Brainless Kid lächelte. „Da liegt er nun und kriegt eine Rede gehalten. Werden sie mir wohl auch eine Rede halten, wenn ich mal tot bin? Was werden sie dann sagen? Der Doc würde sagen: ‚Im Grunde seines Herzens war er ein guter Junge‘. Schade, dass der Doc tot ist, was, Paul? Die anderen werden vielleicht sagen: ‚Ohne sein Schiff hätten wir es nicht halb so schnell nach Meko und in ein neues Leben geschafft‘.“

So völlig neu konnte das Leben, das sie anfangen wollten, allerdings nicht werden. Jedenfalls nicht gleich. Erst einmal wollten sie nach Engerlingen suchen, also nach Technos, die in Bunkern lebten, die Laserwaffen, Panzer und solche Sachen hatten, und die ihre tollen Geräte jetzt nicht mehr benutzten konnten. Wegen der Strahlung, die der Doc „EMP“ genannt hatte; irgendwas mit „elektrischem Impuls“ oder so.1)

Brainless Kid hatte keine Ahnung, worum genau es da ging. Er wusste nur, dass jetzt nichts mehr funktionierte in den Bunkern der Engerlinge, dass man hineinspazieren und mit nach oben nehmen konnte, was man brauchbar fand. Trashie, Ozzie und die Mädels hatten das gesagt. Sie waren ja selbst mal Technos gewesen.

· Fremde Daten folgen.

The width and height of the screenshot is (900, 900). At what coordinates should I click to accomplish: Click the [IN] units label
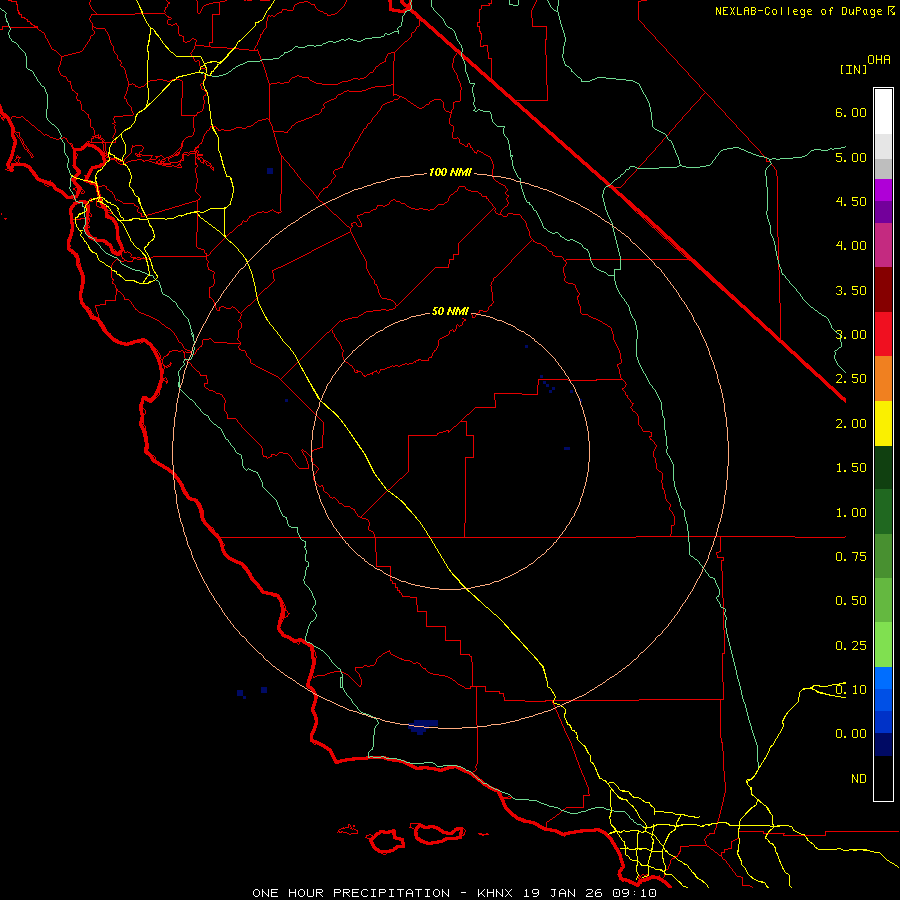tap(853, 69)

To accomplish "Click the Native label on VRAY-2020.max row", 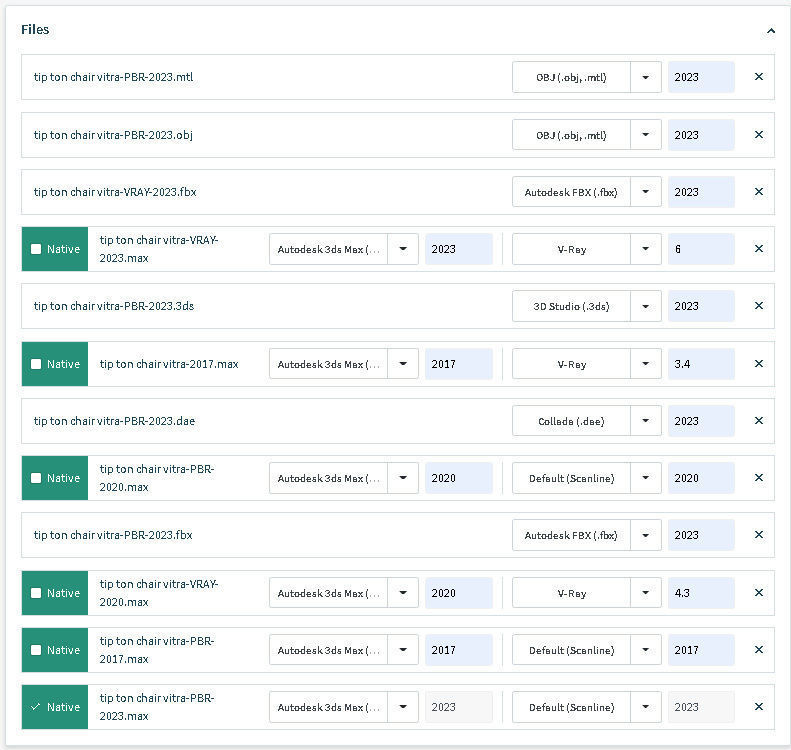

Die meisten der anderen jedenfalls.

Bunker und Engerlinge gab es hier unten in Meko jede Menge, hatte Trashcan Kid gesagt; und wenn sie genügend von denen ausgenommen hatten, würde man schon weiter sehen. Ein neues Leben wollte sorgfältig vorbereitet sein.

Drüben schlurften die Ersten zurück zur Brandung und zum Boot. Nur Johnny und Monsieur Marcel standen noch vor dem Grab. Wind kam auf.